The Americans With Disabilities Act requires that city jobs be reclassified so that future employees won't be discriminated against. The new descriptions must be specific enough to prevent city officials from assigning a disabled person to a task he can't accomplish and to make sure someone with a handicap isn't prevented from working in a job he can do.

Not surprisingly, there are a large number of small differences in the work done by the city's 8,000 employees--an unexpectedly large number, it turns out. As their work on the JA-JE project progressed, analysts found that their estimates of how many new job classifications they'd need were drastically short of the mark.

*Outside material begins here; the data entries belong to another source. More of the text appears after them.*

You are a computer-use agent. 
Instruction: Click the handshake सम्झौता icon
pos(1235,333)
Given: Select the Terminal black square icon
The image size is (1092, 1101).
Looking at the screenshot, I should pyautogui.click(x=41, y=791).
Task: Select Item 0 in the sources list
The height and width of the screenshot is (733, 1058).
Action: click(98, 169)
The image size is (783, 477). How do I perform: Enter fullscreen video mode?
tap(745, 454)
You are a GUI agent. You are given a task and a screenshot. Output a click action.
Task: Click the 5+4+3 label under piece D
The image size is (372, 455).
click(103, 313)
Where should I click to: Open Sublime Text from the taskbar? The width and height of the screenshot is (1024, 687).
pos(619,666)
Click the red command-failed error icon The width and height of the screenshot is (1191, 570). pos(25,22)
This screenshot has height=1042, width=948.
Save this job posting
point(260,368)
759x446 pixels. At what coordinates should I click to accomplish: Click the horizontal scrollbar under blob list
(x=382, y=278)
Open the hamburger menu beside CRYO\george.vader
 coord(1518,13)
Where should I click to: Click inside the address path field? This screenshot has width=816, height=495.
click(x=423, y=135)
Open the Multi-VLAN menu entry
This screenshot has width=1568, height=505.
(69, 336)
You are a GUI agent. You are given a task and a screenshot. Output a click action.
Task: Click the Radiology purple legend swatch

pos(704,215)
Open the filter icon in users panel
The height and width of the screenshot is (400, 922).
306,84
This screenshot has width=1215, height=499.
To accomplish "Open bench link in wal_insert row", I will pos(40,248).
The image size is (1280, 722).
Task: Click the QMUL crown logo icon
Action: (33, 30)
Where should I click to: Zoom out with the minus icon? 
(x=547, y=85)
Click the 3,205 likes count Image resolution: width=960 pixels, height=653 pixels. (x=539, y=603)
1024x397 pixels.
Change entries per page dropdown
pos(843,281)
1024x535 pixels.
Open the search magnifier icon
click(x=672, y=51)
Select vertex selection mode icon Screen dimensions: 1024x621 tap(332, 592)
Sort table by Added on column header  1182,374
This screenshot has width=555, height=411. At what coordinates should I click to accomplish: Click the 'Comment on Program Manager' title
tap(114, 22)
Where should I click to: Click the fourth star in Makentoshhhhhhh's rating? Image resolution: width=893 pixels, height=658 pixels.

Timmerman says he originally anticipated classifying anywhere from 335 to 800 city jobs. As of early this month, however, the number has swelled to 1,047, and it continues to grow. "Data entry, duplicating and mailing details of the JA-JE project were initially overlooked and further delayed the implementation," he wrote in a recent issue of Spotlight, the Career Service Authority newsletter.

"When BAE tested the baggage system at a mockup at Dallas's international airport last year, it ate the luggage, an incident witnessed by numerous airline representatives from Denver."--Innerline, the independent industry newspaper published at Stapleton International Airport.

Timmerman says one of the primary reasons Wyatt was hired as a consultant was the firm's experience with computer systems. "They are people who have a high degree of expertise," he says.

In the fall of 1993 Wyatt delivered the customized computer software program it had written for the city. "Unfortunately," Timmerman wrote in the September Spotlight, "this super software fell into our computer system and crashed, as we discovered that the software was not `network' compatible."

What that meant in practical terms was that each of the six individual analysts at Career Services needed separate programs for their computers. So Wyatt agreed to create six software packages, one for each analyst's workstation.

It didn't take long for the analysts to discover that their computers didn't have the memory capacity to handle the new software. This became evident when the computers began handling the data the way BAE treats baggage. Timmerman says information was being eaten as quickly as it was being entered.

Wyatt went back to the drawing board and updated its software. The city bought six new computers. Timmerman says that he needed to buy the new machines anyway and that Wyatt's data-munching software just pushed up the purchase date.

"Denver International has postponed its inauguration four times since October, and no relief is in sight."--Newsweek, August 22, 1994.

Timmerman says he quickly abandoned his spring 1993 deadline for completing the JA-JE project. Next to go was the autumn 1993 projected completion date, which was exchanged for a summer 1994 estimate. That, too, has quietly passed.

A supervisor in the city auditor's office says the DIA-like delays have frazzled her workers, who naturally are interested in what their future salaries will be. "We've really been put through the wringer on this one," she says.

Last month, a determined Timmerman drew a line in the sand, setting December 16 as the absolute final deadline.

"And this one," he says, "we're going to meet.